Calculating Tension on Two Wires Attached to 200g Sphere

[lmc489]

Two wires are tied to the 200 g sphere shown in figure. The sphere revolves in a horiIzontal circle at a constant speed of 7.80 m/s. The diagram shows a ball with two wires, each 1 m in length with a radius of .5 m

What is the tension in the upper wire?


What is the tension in the lower wire?

So, what i thought i would do was

T + mg = mv^2/r for the tension of the upper wire and

where T = 22.4

T - mg = mv^2/r for the tension of the lower wire..but after doing it i am not getting the right answers

and T = 26.3 but apparently neither are the right answers...

 

[LowlyPion]

Two wires are tied to the 200 sphere shown in figure. The sphere revolves in a horiIzontal circle at a constant speed of 7.80 . The diagram shows a ball with two wires, each 1 m in length with a radius of .5 m

What is the tension in the upper wire?What is the tension in the lower wire?

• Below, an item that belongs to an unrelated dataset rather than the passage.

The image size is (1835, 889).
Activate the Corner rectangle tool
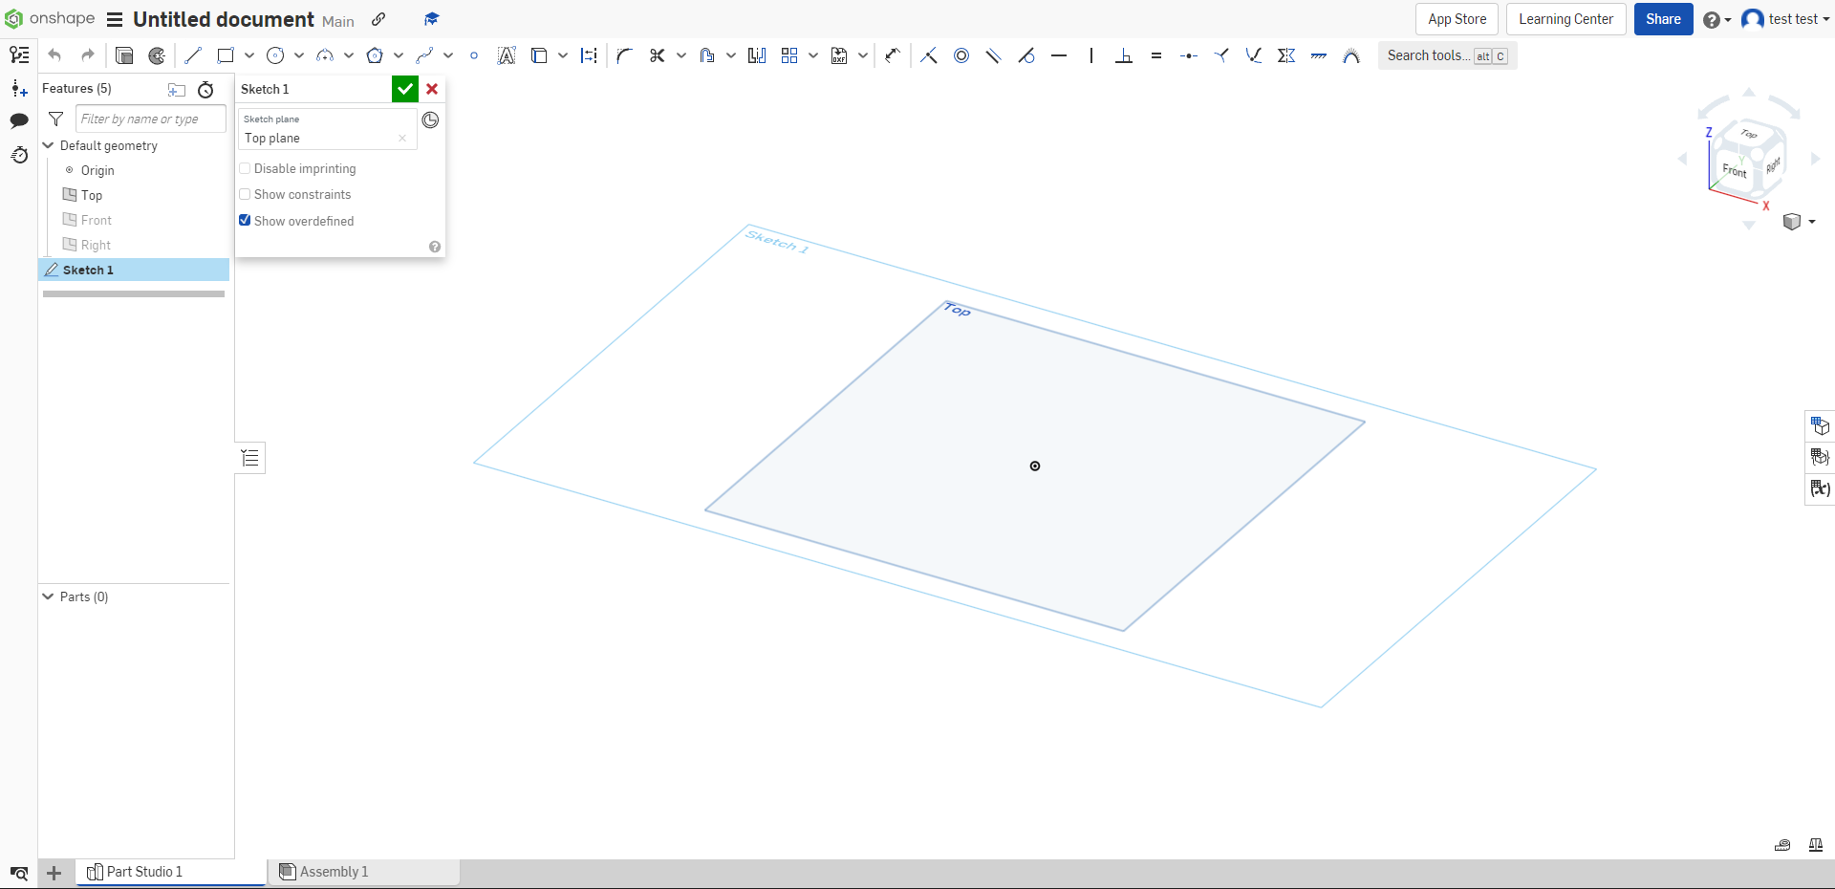tap(226, 55)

So, what i thought i would do was

T + mg = mv^2/r for the tension of the upper wire and

where T = 22.4

T - mg = mv^2/r for the tension of the lower wire..but after doing it i am not getting the right answers

and T = 26.3 but apparently neither are the right answers...

Have you properly accounted for the 30 degree angle the wires make with the vertical?

 

[baba89]

I would first make sure that all the given values are correct and that the equations used are appropriate for the situation. In this case, it seems that the equations used may not be applicable as they assume the sphere is in vertical motion, while in this scenario it is in horizontal motion.

To accurately calculate the tension on the two wires, we can use the centripetal force equation, Fc = mv^2/r, where Fc is the centripetal force, m is the mass of the sphere, v is the speed, and r is the radius of the circle.

For the upper wire, the centripetal force is equal to the tension in the wire, so we can set Fc = T. Plugging in the given values, we get:

T = mv^2/r = (0.2 kg)(7.80 m/s)^2/(0.5 m) = 30.72 N

Therefore, the tension in the upper wire is 30.72 N.

For the lower wire, the centripetal force is equal to the sum of the tension and the weight of the sphere, so we can set Fc = T + mg. Plugging in the given values, we get:

T + mg = mv^2/r
T = mv^2/r - mg = (0.2 kg)(7.80 m/s)^2/(0.5 m) - (0.2 kg)(9.8 m/s^2) = 22.56 N

Therefore, the tension in the lower wire is 22.56 N.

It is important to note that the tensions in the two wires are not equal, as the upper wire is supporting the entire weight of the sphere while the lower wire is only supporting a portion of the weight. This can also be seen by the fact that the tension in the upper wire is greater than the tension in the lower wire.

In conclusion, to accurately calculate the tension on the two wires attached to the 200 g sphere, we need to use the centripetal force equation and take into account the weight of the sphere.